As the album title implies, these songs have a breezy quality, but that doesn't undermine their meaning or intensity. Arch is an exuberant performer, his mood reflecting his enthusiasm for life. "A toast to ourselves, here's to our dreams," he proclaims on "Moonshine", which draws a warm landscape of summer days and field trips in a free flow of recollection unbounded by chorus or verse. Camaraderie, nostalgia and affection are all on parade here, and Arch, his Josh Rouse-like voice accompanied by hearty guitar, is an adept band leader.
Holiday romanticizes transience. "Motel in Phoenix" is a syrupy, windows-down road-tripper, while the fun "Boot Camps" relays innocent tales of schoolyard and summer camp innuendo.

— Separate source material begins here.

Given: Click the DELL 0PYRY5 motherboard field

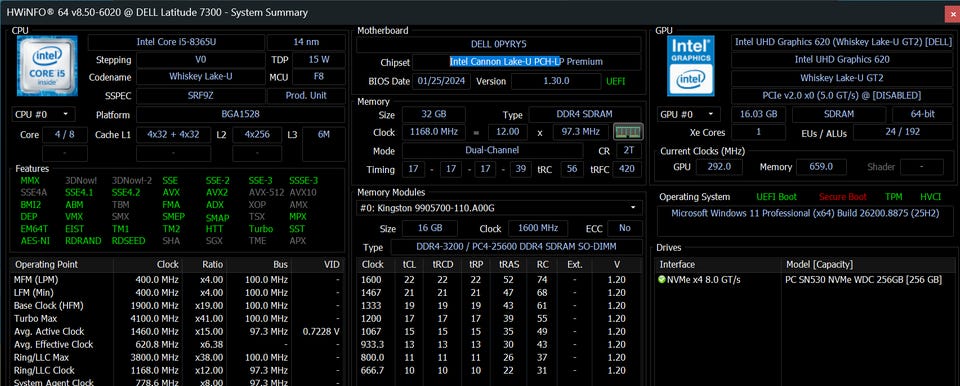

Lines like "I'm too young for the physical science / So I'll just act in full compliance with her" show off Arch's witty poetics. Emotional transience is explored on the slow, tender "Flagellites", in which Arch admonishes a promiscuous sometimes-lover, "You don't want me / But there's something that you want from me." Weightier topics are not ignored: the gentle "Time's Arrow" studies life, death and rebirth in hushed, acoustic lessons. The album's only weak point is "Weary Traveler", in which Arch's otherwise tight songwriting dissolves into a bleary tangle of hard riffs and slurred lyrics. For the most point, though, his songs are as memorable as the playgrounds of life and love that they evoke.
The breadth of feeling Arch explores is wide, and though...Songs From Holiday is short (just nine songs in under half an hour), it feels longer by virtue of his ability to pack a three minute song with years of feeling and memory. That's no small feat.